§ TASK GOAL
Output exactly the span of lines beginning with the one that holds "The image size is (1080, 912)." and ending with the last line of the data below.

___ MATERIAL SHOWN ___

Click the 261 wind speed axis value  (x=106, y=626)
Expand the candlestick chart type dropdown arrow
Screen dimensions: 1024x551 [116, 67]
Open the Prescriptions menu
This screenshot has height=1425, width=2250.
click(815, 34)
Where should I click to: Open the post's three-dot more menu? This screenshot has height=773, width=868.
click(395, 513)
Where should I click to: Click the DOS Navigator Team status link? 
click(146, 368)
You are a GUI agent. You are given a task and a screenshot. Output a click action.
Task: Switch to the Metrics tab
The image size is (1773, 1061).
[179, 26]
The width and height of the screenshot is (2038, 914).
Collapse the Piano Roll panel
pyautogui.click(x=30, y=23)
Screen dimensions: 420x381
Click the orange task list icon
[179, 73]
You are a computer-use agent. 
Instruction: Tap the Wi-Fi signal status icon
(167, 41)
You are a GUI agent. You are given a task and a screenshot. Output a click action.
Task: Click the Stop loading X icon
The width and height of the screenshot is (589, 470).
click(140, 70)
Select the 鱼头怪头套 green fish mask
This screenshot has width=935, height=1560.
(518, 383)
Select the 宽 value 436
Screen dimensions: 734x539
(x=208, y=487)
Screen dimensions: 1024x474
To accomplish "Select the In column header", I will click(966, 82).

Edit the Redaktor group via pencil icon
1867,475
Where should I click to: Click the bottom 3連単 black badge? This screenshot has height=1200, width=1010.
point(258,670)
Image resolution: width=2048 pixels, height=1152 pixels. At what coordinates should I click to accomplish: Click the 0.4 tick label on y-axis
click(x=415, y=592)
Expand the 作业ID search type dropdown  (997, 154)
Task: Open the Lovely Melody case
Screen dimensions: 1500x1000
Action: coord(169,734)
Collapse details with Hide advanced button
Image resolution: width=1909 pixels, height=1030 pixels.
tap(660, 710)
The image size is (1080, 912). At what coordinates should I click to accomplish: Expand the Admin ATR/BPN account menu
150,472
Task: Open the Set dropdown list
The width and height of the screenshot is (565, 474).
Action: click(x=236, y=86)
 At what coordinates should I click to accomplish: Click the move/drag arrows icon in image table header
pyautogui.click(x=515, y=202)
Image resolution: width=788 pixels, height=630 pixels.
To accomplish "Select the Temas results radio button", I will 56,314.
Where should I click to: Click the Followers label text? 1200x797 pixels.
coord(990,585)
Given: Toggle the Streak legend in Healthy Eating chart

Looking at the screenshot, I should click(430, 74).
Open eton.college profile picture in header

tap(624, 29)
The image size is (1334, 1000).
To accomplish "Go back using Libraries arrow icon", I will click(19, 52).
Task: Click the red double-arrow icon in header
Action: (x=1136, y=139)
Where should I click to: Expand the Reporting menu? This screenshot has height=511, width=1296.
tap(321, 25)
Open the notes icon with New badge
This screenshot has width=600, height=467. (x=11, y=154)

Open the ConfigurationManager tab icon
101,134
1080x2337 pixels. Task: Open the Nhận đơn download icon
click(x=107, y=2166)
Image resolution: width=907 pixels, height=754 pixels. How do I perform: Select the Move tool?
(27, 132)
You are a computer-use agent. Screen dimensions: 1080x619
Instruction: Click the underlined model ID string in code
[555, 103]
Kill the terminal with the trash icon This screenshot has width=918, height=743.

___

§ RESPONSE TO THIS EXERCISE
The image size is (1080, 912). At what coordinates should I click to accomplish: Expand the Admin ATR/BPN account menu
150,472
Task: Open the Set dropdown list
The width and height of the screenshot is (565, 474).
Action: click(x=236, y=86)
 At what coordinates should I click to accomplish: Click the move/drag arrows icon in image table header
pyautogui.click(x=515, y=202)
Image resolution: width=788 pixels, height=630 pixels.
To accomplish "Select the Temas results radio button", I will 56,314.
Where should I click to: Click the Followers label text? 1200x797 pixels.
coord(990,585)
Given: Toggle the Streak legend in Healthy Eating chart

Looking at the screenshot, I should click(430, 74).
Open eton.college profile picture in header

tap(624, 29)
The image size is (1334, 1000).
To accomplish "Go back using Libraries arrow icon", I will click(19, 52).
Task: Click the red double-arrow icon in header
Action: (x=1136, y=139)
Where should I click to: Expand the Reporting menu? This screenshot has height=511, width=1296.
tap(321, 25)
Open the notes icon with New badge
This screenshot has width=600, height=467. (x=11, y=154)

Open the ConfigurationManager tab icon
101,134
1080x2337 pixels. Task: Open the Nhận đơn download icon
click(x=107, y=2166)
Image resolution: width=907 pixels, height=754 pixels. How do I perform: Select the Move tool?
(27, 132)
You are a computer-use agent. Screen dimensions: 1080x619
Instruction: Click the underlined model ID string in code
[555, 103]
Kill the terminal with the trash icon This screenshot has width=918, height=743.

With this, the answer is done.